Down the road, the baker had had his oven going since 5 a.m., and the scent of freshly baked bread filled the air surrounding the little bakers shop.
The four lone streets of dwellings, cocooned on three sides by tall buildings, the gas works making up the fourth side, were sweltering in the morning sunshine. The air hung heavy over the two up, two down houses, like a sqidgy warm damp blanket. Soft leaves in such a bright spring pea green, waved gently in the fresh breeze which swirled around the tree tops, never coming down to ground level to freshen the atmosphere.

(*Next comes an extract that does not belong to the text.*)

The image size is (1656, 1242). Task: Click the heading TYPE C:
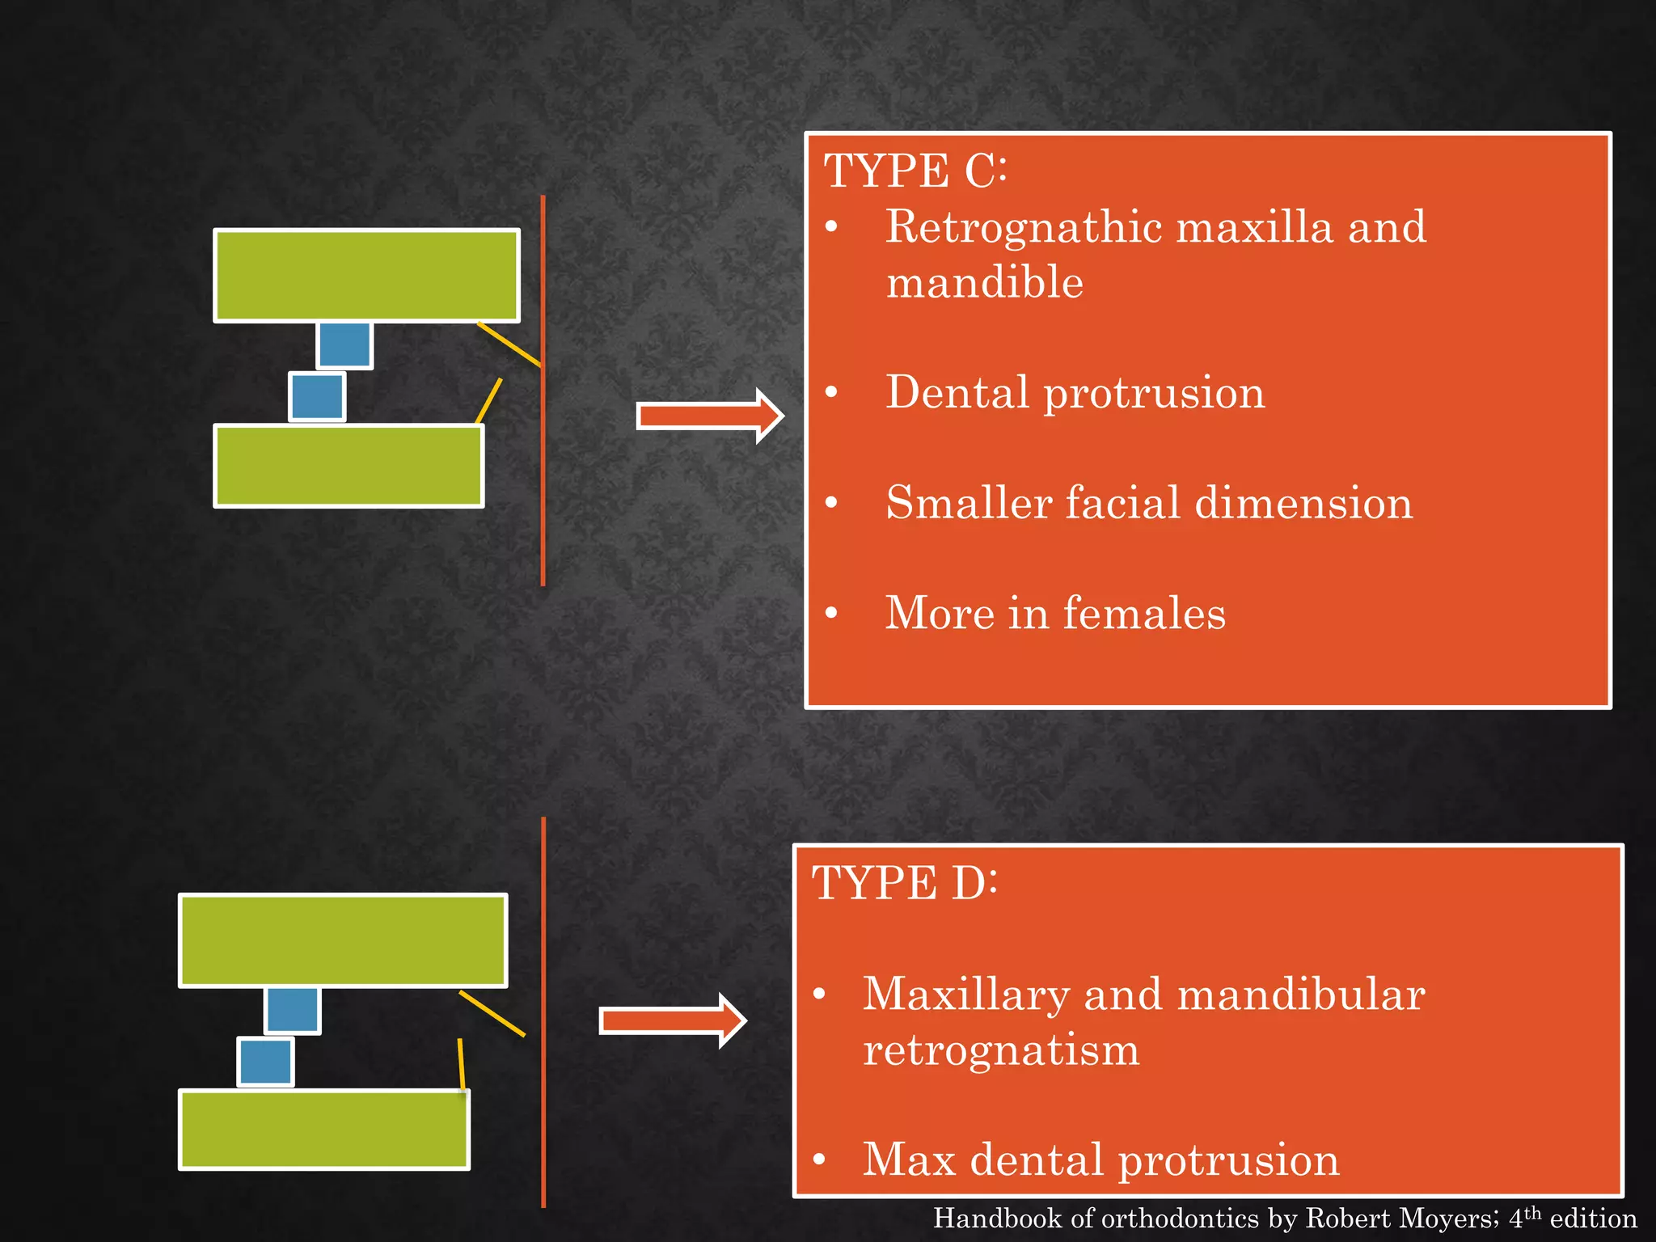pyautogui.click(x=915, y=171)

Mrs Abenathy, in her small front garden at number eight, trilled one of the popular songs of the day, trying to match the bird calls from the church rooftop and the steeple, only to be drowned out as the bell tolled eight a.m. All seemed right with this little world of drab living quarters which were cheap to rent, especially with a large family to house.
Most people living within these dwellings, knew everyone else. Old Mr. Tomkins lodged with Mr. and Mrs. Zublai who hailed from Eastern Europe but were now entrenched in the English way of life. Every Friday night you could hear the couple playing the accordion and tambor, their music as Russian as they come.
The melodies and rhythms set the neighbourhood dancing. Many brought their children out on the street to enjoy the free entertainment. This was such a gay place to live on a Friday night.'”
You may be able to come up with something different. It is up to you. Mine was just an ‘off the cuff’ piece to try and illustrate what I have been saying.
There are some writers of course, who seldom use much description. That is their prerogative. But personally, I would find a book of that kind quite boring. I love to be immersed in the sights and sounds conveyed by the writer. To me, it makes a book much more exciting and worthy of my time reading it, with such descriptive passages.
I cannot answer for everyone, or even most, but I think it would be a sad old writing world if description were ousted from all books. How say you?